**Selected text:**
The summer version of Sunday supper is inviting neighborhood buds over for a long, drawn-out bbq, grilling whatever meat and vegetables are leftover in the fridge from the week and turning them into some sort of taco bar. It helps us clean out our fridge, pretty much. People can come and go. It’s very casual.

On this night, Russ put out different tinned fish, fancy butters, pickles, and baguettes. And my friend Alison, who wrote the cookbook Dining In, came over to test recipes for her second one: She made dragon beans; Sun Gold tomato pasta with anchovies; charred eggplant with preserved lemon and chili bread crumbs; tomatoes with toasted fennel, anchovy, garlic, and chili; and a mizuna salad. She is the worst sort of friend to have. And we continue to find it in our hearts to let her cook for us.

Also, we drank four bottles of pét-nat. For dessert, our friend Seth made a berry pie with whipped cream that was super flaky and buttery and suspiciously too well-made for a comedy writer. We were grilling him on his crust recipe. I have spent time on pie crust, let me tell you, trying to figure it out. I respected the whole process. Seth said he used Thomas Keller’s recipe, which totally checked out.

Monday, September 17
Beautiful cold slop with dried currants for breakfast. I dropped off Apollo with his gourmand’s lunch, which I knew he probably wouldn’t touch, and went home to do Tracy Anderson. It was hard to work out because I felt like if you pricked my skin, foie gras pie would come out. But I pushed through and thought about what a good detox shabu-shabu would finally be!

An audition in Soho put me in the wrong part of town for lunch, but I kept my cool and took the train to Woorijip Authentic Korean Food in K-Town. I had kimchee fried rice and a Sac Sac grape drink for five bucks.

Hot tip: Skip the buffet if you know what you’re doing and go straight to the prepared to-go foods. Those come with a free soup, miyuk (seaweed) or kong-namul (bean sprout), or salad on the side. If you’re new to Korean food, the buffet is overpriced, go easy on the heavy items, but it’s a low-risk way of getting to try a lot of different things.

One of my favorite things to do there is to eavesdrop on people trying Korean food for the first time: Grown men in business suits having full-blown nervy-B’s over acorn jelly. It’s a beautiful thing.

On my way home, I stopped at H Mart to buy thinly sliced brisket and pork loin for shabu-shabu. But then I got to the post office six minutes too late. One of the perks of acting is that you can cry on cue, but after a moment of consideration, this felt like an abuse of power.

Dinner was white rice, banchan from H Mart, and my fake tears because all I thought about was hot pot. I went to bed more determined than ever to have it.

Tuesday, September 18
Apollo FaceTimed with harlmoni (grandma) or “honey-money” while we ate various duuk, Korean rice cakes, including the one that looks and tastes like a delicious bath towel. All the Koreans know which one I’m talking about.

After school drop-off, I went home, squeezed in writing, and learned lines for my next shoot. I also ate more duuk, but only the ones covered in 20 kinds of beans, the ones Apollo doesn’t like.

**The task:** Please extract the food diary passage from "An audition in" to "a beautiful thing.". The entries come from a separate source.

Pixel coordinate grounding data

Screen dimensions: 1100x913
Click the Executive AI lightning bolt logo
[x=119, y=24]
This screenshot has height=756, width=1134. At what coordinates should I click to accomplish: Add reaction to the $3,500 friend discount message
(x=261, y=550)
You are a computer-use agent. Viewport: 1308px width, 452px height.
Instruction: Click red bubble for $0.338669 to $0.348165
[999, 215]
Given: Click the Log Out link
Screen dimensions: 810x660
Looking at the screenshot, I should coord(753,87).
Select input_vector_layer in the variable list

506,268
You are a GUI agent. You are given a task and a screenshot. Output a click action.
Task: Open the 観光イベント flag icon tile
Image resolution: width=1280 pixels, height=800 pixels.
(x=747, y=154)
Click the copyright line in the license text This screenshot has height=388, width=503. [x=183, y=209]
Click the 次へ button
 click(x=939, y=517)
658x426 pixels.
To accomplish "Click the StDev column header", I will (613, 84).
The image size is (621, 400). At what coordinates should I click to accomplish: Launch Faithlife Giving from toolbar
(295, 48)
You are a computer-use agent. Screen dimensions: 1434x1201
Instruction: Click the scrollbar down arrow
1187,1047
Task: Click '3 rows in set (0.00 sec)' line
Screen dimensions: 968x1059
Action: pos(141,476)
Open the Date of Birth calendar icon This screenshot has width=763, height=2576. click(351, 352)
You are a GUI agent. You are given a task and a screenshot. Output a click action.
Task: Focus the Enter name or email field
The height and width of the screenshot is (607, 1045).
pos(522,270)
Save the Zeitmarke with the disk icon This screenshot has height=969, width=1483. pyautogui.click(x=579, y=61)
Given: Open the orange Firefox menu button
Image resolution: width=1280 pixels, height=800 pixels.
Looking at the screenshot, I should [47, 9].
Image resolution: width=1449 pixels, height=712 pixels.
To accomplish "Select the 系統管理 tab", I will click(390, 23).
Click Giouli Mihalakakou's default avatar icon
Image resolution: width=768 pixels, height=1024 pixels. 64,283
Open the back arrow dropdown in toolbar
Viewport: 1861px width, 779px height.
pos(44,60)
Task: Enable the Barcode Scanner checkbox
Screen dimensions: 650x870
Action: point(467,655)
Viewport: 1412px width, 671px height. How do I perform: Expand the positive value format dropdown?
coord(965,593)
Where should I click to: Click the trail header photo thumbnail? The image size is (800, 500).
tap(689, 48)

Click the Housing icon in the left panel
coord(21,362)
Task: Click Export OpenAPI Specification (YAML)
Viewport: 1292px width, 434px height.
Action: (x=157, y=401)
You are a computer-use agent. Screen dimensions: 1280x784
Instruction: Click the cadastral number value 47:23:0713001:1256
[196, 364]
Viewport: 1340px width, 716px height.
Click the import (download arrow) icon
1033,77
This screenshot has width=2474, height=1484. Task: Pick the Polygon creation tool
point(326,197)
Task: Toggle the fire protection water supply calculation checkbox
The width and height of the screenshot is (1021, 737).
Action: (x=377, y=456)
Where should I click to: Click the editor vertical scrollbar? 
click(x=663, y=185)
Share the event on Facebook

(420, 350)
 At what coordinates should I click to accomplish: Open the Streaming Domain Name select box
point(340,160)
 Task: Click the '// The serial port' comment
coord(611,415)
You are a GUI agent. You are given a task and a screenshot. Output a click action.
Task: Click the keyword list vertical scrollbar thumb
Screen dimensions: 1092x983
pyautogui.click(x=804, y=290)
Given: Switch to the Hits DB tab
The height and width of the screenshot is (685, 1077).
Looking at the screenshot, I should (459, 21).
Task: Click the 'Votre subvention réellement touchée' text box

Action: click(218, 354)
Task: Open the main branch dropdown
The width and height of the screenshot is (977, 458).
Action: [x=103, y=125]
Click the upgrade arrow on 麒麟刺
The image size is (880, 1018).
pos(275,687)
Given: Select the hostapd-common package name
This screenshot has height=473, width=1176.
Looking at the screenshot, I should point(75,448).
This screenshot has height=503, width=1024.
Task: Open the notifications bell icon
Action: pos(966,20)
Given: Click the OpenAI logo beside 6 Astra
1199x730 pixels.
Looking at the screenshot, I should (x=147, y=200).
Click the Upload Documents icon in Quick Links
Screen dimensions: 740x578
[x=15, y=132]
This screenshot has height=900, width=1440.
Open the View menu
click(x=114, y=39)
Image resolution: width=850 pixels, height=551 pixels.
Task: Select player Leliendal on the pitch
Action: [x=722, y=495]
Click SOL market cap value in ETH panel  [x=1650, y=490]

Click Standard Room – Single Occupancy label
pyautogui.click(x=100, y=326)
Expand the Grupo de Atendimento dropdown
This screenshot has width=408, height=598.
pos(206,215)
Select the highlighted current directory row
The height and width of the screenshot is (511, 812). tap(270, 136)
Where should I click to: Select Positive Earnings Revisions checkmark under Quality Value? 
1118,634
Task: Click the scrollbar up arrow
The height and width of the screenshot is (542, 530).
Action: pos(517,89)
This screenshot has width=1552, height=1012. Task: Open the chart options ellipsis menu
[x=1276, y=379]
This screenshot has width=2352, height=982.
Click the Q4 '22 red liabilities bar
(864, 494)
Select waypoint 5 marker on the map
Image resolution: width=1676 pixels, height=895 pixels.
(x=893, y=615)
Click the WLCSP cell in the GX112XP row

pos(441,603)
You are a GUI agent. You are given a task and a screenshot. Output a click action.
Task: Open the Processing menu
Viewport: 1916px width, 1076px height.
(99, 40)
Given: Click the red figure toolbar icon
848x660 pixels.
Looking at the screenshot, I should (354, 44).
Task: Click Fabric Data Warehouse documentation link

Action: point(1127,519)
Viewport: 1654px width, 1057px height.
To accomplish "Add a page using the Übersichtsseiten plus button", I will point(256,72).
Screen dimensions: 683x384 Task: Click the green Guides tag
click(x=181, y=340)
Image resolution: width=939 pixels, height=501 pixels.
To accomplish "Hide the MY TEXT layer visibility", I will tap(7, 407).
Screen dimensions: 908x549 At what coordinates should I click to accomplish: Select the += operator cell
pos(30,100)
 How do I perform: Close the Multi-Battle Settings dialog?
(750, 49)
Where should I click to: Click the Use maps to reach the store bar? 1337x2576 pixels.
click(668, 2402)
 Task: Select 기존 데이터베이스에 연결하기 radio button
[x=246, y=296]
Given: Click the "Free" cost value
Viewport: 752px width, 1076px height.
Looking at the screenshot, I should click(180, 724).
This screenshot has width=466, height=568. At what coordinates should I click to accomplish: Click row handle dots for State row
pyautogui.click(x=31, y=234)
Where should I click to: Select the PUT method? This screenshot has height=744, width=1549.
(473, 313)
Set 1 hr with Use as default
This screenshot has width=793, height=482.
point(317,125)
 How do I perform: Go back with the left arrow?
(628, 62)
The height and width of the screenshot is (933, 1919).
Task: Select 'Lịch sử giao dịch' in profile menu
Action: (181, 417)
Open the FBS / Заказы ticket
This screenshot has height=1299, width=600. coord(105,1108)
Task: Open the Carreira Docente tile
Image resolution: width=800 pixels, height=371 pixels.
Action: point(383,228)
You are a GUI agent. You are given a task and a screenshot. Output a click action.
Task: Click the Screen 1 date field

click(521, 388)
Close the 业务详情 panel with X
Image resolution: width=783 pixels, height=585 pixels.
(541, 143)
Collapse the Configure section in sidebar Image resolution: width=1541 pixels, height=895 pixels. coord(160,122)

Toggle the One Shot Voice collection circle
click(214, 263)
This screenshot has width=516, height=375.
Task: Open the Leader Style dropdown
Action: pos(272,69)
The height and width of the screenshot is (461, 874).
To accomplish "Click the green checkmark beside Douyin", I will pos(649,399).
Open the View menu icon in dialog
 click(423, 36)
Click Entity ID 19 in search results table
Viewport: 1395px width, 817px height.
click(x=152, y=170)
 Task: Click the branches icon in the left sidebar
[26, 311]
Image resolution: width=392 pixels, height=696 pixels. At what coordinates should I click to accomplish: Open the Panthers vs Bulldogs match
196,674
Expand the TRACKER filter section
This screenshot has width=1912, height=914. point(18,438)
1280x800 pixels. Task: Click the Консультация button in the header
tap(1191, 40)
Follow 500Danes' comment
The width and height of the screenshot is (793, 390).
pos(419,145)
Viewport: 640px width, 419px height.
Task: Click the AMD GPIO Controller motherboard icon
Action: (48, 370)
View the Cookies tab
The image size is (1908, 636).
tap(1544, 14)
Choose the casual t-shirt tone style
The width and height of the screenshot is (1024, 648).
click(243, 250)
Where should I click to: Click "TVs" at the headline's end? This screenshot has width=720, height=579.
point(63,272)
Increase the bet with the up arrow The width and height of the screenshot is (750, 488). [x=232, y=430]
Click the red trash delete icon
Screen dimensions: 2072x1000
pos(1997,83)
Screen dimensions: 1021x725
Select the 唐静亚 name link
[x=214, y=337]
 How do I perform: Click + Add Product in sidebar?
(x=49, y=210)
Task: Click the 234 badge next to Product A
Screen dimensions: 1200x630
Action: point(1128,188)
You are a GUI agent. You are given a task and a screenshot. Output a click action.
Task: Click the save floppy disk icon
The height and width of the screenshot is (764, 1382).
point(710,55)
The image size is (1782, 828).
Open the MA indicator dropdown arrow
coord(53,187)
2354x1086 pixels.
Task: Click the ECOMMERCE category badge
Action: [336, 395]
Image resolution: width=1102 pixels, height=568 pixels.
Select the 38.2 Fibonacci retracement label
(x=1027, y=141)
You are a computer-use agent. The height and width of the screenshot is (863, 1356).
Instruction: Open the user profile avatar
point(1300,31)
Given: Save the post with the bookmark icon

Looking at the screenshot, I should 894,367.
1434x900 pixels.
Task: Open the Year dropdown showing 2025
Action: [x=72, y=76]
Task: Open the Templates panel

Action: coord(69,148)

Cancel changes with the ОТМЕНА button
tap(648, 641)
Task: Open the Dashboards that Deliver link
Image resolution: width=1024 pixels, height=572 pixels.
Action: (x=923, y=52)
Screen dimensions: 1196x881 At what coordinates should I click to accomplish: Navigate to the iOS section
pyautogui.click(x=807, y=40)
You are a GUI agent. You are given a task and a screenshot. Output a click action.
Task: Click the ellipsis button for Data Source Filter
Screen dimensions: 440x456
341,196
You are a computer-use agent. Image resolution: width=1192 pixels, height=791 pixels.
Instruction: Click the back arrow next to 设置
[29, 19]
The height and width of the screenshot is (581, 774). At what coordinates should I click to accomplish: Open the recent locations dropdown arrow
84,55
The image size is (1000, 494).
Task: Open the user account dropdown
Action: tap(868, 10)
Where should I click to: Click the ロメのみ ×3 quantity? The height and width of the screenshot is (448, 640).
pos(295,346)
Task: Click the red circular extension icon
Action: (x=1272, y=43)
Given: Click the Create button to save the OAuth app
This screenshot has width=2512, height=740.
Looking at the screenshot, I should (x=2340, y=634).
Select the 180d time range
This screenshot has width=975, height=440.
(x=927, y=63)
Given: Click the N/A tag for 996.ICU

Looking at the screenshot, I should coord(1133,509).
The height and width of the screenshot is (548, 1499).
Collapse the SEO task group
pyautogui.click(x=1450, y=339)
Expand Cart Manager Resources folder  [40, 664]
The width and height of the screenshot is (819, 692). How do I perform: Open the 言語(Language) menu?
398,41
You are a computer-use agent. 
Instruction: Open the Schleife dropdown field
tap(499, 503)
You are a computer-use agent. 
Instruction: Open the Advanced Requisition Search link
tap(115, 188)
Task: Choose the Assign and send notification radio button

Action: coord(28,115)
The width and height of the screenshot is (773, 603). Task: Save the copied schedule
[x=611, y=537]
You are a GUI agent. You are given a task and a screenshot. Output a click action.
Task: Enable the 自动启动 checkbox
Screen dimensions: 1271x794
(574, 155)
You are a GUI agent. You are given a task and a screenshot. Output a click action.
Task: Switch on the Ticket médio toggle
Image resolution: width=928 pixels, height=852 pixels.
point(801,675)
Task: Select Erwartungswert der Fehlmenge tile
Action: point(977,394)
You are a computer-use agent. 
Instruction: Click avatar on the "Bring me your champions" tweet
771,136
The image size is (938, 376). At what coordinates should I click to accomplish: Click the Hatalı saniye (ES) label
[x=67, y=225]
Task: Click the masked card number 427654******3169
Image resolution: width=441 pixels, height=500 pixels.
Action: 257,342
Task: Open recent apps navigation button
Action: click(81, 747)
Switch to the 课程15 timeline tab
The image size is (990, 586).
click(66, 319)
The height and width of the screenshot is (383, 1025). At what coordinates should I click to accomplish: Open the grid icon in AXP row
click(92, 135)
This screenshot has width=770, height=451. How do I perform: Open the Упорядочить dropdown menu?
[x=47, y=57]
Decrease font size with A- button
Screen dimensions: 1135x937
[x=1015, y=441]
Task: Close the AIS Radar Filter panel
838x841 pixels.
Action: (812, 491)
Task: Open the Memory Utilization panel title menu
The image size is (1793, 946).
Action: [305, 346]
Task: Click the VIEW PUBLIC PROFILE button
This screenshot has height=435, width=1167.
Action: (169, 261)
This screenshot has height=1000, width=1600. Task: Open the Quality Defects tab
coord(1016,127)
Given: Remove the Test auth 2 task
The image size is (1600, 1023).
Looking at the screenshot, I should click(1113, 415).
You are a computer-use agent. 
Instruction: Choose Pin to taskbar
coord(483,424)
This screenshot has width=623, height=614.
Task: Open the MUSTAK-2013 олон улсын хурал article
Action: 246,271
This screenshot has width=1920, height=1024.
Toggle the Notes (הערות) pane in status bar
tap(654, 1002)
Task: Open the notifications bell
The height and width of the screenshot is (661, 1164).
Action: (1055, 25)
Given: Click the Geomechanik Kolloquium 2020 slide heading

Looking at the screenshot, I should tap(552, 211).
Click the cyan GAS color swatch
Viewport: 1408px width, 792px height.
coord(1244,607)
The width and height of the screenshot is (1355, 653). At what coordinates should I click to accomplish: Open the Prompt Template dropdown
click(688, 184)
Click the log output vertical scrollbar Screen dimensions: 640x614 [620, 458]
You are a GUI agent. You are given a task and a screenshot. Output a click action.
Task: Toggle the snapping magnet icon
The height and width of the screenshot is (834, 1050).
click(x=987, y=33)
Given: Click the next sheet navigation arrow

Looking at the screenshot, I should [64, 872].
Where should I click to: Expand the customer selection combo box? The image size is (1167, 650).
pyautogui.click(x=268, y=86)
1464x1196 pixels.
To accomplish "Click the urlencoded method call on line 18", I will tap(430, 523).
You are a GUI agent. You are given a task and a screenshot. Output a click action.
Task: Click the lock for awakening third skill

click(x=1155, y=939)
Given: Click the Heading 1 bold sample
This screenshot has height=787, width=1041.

**Answer to the exercise:**
An audition in Soho put me in the wrong part of town for lunch, but I kept my cool and took the train to Woorijip Authentic Korean Food in K-Town. I had kimchee fried rice and a Sac Sac grape drink for five bucks.

Hot tip: Skip the buffet if you know what you’re doing and go straight to the prepared to-go foods. Those come with a free soup, miyuk (seaweed) or kong-namul (bean sprout), or salad on the side. If you’re new to Korean food, the buffet is overpriced, go easy on the heavy items, but it’s a low-risk way of getting to try a lot of different things.

One of my favorite things to do there is to eavesdrop on people trying Korean food for the first time: Grown men in business suits having full-blown nervy-B’s over acorn jelly. It’s a beautiful thing.